**TASKS TO PERFORM**:
1: Rewrite the epidural audit text from "Arif Hasan, ST6" to "in exceptional circumstances.", putting "junior doctors" in place of "trainees".
2: In the epidural audit text, what share of responses fell within 30 minutes, and what share did the college require?
3: Continue the epidural audit text from where it stops.

**PAGE TEXT**:
= = = = =
Arif Hasan, ST6 Anesthetics
University Hospital of North Staffordshire, New Castle Road, North Staffordshire ST4 6QG (UK); Phone: 07970982391; E-mail: firstname.lastname@example.org
We carried out an audit in our department, to look into the response times for labor epidural requests by trainees and obstetric anesthetists, i.e. consultants/middle grades. The standard was picked from the Royal College of Anaesthetists audit recipe which states that the response time of anesthetist for labor epidural requests should be within 30 minutes and one hour in exceptional circumstances.
We retrospectively reviewed 60 case notes over a period of one year, reviewing epidurals performed by trainees, middle grades and consultants. Most of the epidurals were performed by trainees followed by middle grades. There were case notes in which no documentation was found about the grade of anesthetist or any reason for delay. The average response time within 30 minutes was 64% as compared to 80% as required by the college. The common reasons for delay being anesthetist not available, patient not ready (not in established labor), blood products not ready etc. The most obvious problem appeared to be poor documentation and the most common reason of delay was due to the anesthetist being tied up in the operating room.
= = = = =
**DATA SHOWN**:
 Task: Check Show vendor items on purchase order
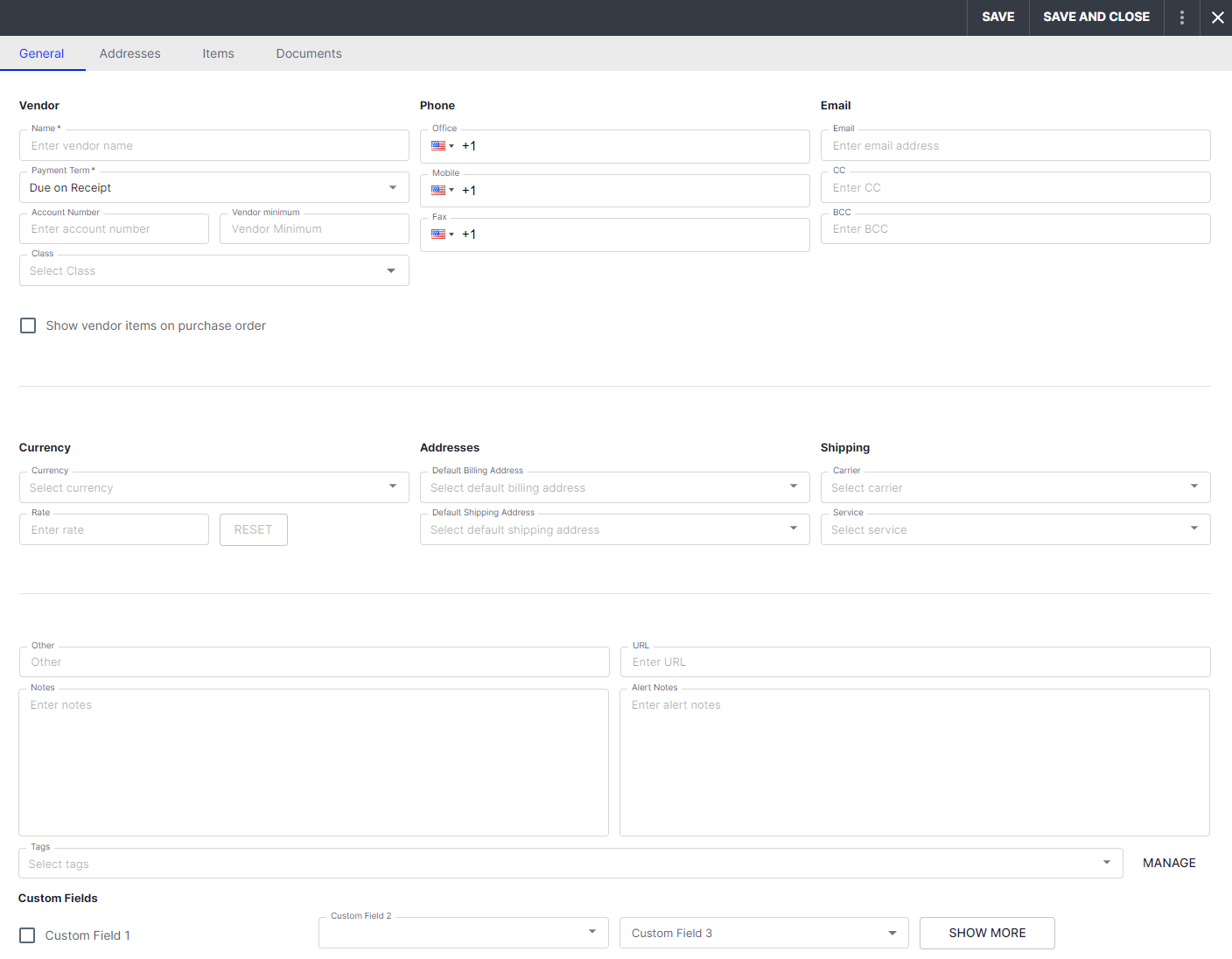28,326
= = = = =
**ANSWERS FOR THE EXERCISE**:
1:
Arif Hasan, ST6 Anesthetics
University Hospital of North Staffordshire, New Castle Road, North Staffordshire ST4 6QG (UK); Phone: 07970982391; E-mail: firstname.lastname@example.org
We carried out an audit in our department, to look into the response times for labor epidural requests by junior doctors and obstetric anesthetists, i.e. consultants/middle grades. The standard was picked from the Royal College of Anaesthetists audit recipe which states that the response time of anesthetist for labor epidural requests should be within 30 minutes and one hour in exceptional circumstances.

2: 64% of responses were within 30 minutes, while the college required 80%.

3:
We recommend that delivery suite staff must maintain accurate documentation and the patients in potential need of blood must be identified early before instituting a neuraxial blockade. This includes conditions like PIH, sepsis etc. Anesthetists should play a proactive role wherever possible and identify potential candidates for epidurals and try to intervene early to avoid unnecessary delays.
Reference: Audit recipe 2012, Royal College of Anaesthetists.